— START Article —

Just a little nitpick. I noticed in a few places that 'else' and 'else if' statements use braces on new lines such as + else if (localName == starAtom && cs->attr == ATTR_CLASS && cs->match == CSSSelector::Class) { as per style guidelines, should it not be like: } else if (condition) { and } else { And also some lines like + if ( prof == DefaultGUI ) . Should this not be like if (prof == DefaultGUI), without the spaces. Sorry for being a pain.
Created attachment 2856 [details] Convert getNode to use a hash. Convert some QPtrDicts to HashSets. This patch scores 0.140-0.141, compared with the trunk's 0.138-0.139. The reason why is pretty clear on the profile. AtomicString::add is about 1%, and 0.6% of that is the equality check that has to be done because it is not a perfect hash like the old gperf was. The equal method unfortunately is almost always having to scan the entire string, because most of the time, what you find in the hash table *is* equal, and so you hit the worst-case scenario of that function most of the time. I am unsure how to proceed now, other than to find another speedup somewhere to counteract the slowdown from not having a perfect hash.
Actually, the perfect hash has to do an equality check too. While there are no collisions for things in the hash, you can still miss entirely. However, I can find ways to micro-optimize the equality check. Patch is missing htmlfactory.{cpp,h} though so I can't build it.
Created attachment 2860 [details] Implement unrelated micro-optimizations to get back the remaining couple of milliseconds Maciej has ideas for how to further improve equality testing (and landed a patch that helps). I implemented three additional optimizations to gain 2ms of PLT time. (1) updatePseudoChild in RenderContainer is better about bailing early now when no :before/:after content is used. getPseudoStyle in RenderStyle has been inlined as well (and is also smarter about short-circuiting). (2) isBreakable no longer checks direction() for ASCII characters. This check was always returning false anyway. (3) QFont now caches whether or not it is fixed pitch to avoid a dictionary lookup and a call across the bridge.
Comment on attachment 2860 [details] Implement unrelated micro-optimizations to get back the remaining couple of milliseconds I'm missing some files. Need to add them.

— END Article —

◆ **Request 1**: Decide whether each statement agrees with the patch discussion, answering yes or no and quoting the words from the text that decide it: (a) the patch with attachment 2856 is missing the htmlfactory files; (b) isBreakable still checks direction() for ASCII characters; (c) the three additional optimizations gain 2ms of PLT time.
The text and the rows have no connection to each other.

— START Given records —

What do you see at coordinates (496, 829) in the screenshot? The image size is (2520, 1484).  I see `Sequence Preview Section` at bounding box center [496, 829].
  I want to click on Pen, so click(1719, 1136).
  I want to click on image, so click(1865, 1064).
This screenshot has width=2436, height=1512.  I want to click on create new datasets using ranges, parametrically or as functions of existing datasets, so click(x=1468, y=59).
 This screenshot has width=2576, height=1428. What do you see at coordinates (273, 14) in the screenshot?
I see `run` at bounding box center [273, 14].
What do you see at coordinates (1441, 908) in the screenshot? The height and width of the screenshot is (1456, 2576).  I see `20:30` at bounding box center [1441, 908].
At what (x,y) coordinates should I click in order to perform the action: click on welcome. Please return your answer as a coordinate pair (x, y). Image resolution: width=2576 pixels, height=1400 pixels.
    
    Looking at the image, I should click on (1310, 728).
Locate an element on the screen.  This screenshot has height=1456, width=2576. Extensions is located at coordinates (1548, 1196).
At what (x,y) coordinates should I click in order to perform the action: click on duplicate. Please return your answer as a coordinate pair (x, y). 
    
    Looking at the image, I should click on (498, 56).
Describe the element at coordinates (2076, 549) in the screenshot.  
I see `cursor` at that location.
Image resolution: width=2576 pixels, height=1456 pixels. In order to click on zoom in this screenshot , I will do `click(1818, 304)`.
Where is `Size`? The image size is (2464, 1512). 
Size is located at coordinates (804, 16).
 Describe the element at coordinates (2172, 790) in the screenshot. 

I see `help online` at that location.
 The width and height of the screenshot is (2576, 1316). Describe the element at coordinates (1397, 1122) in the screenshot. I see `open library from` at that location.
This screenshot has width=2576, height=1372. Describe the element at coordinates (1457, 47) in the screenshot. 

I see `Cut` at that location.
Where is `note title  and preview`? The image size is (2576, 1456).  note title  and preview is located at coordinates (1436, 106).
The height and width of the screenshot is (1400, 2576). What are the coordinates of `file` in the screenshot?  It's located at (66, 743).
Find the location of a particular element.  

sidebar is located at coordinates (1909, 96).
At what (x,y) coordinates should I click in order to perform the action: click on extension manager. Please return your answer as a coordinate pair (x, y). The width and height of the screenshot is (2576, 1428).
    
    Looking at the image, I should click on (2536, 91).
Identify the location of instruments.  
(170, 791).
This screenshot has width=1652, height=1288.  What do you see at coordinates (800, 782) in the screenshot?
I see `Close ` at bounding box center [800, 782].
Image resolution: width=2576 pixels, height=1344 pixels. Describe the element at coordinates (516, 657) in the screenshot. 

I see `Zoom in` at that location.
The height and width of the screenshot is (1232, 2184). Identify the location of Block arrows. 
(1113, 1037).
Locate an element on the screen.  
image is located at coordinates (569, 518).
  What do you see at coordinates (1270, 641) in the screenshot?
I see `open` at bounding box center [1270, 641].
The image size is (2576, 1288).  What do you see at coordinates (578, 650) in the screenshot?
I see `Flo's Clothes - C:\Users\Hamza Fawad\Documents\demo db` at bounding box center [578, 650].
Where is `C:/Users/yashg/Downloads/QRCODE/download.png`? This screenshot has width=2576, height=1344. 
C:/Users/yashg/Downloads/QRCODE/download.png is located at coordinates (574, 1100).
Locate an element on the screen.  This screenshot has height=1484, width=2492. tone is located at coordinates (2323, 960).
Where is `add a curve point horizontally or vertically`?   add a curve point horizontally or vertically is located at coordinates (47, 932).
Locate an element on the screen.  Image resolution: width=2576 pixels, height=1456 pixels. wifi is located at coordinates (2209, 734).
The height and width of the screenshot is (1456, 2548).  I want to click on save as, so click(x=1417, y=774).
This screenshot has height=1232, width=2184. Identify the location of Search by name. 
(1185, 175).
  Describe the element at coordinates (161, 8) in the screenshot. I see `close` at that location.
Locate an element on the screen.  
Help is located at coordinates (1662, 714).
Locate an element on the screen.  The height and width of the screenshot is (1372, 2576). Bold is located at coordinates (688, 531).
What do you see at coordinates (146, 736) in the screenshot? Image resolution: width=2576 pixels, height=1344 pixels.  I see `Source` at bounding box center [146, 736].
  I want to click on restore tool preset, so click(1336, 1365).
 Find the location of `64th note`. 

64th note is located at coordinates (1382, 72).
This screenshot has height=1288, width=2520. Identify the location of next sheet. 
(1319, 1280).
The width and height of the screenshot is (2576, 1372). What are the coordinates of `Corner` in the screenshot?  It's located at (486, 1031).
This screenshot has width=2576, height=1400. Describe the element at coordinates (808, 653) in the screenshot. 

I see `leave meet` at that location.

— END Given records —

◆ **Request 2**: Write out, character for character, the part of the saved entries rows that opens with the line containing "What do you see at coordinates (1270, 641)" and closes with the line containing "C:/Users/yashg/Downloads/QRCODE/download.png is located", both lines included.

◆ **Written response 1**:
(a) Yes: "Patch is missing htmlfactory.{cpp,h} though so I can't build it."
(b) No: "isBreakable no longer checks direction() for ASCII characters."
(c) Yes: "I implemented three additional optimizations to gain 2ms of PLT time."

◆ **Written response 2**:
  What do you see at coordinates (1270, 641) in the screenshot?
I see `open` at bounding box center [1270, 641].
The image size is (2576, 1288).  What do you see at coordinates (578, 650) in the screenshot?
I see `Flo's Clothes - C:\Users\Hamza Fawad\Documents\demo db` at bounding box center [578, 650].
Where is `C:/Users/yashg/Downloads/QRCODE/download.png`? This screenshot has width=2576, height=1344. 
C:/Users/yashg/Downloads/QRCODE/download.png is located at coordinates (574, 1100).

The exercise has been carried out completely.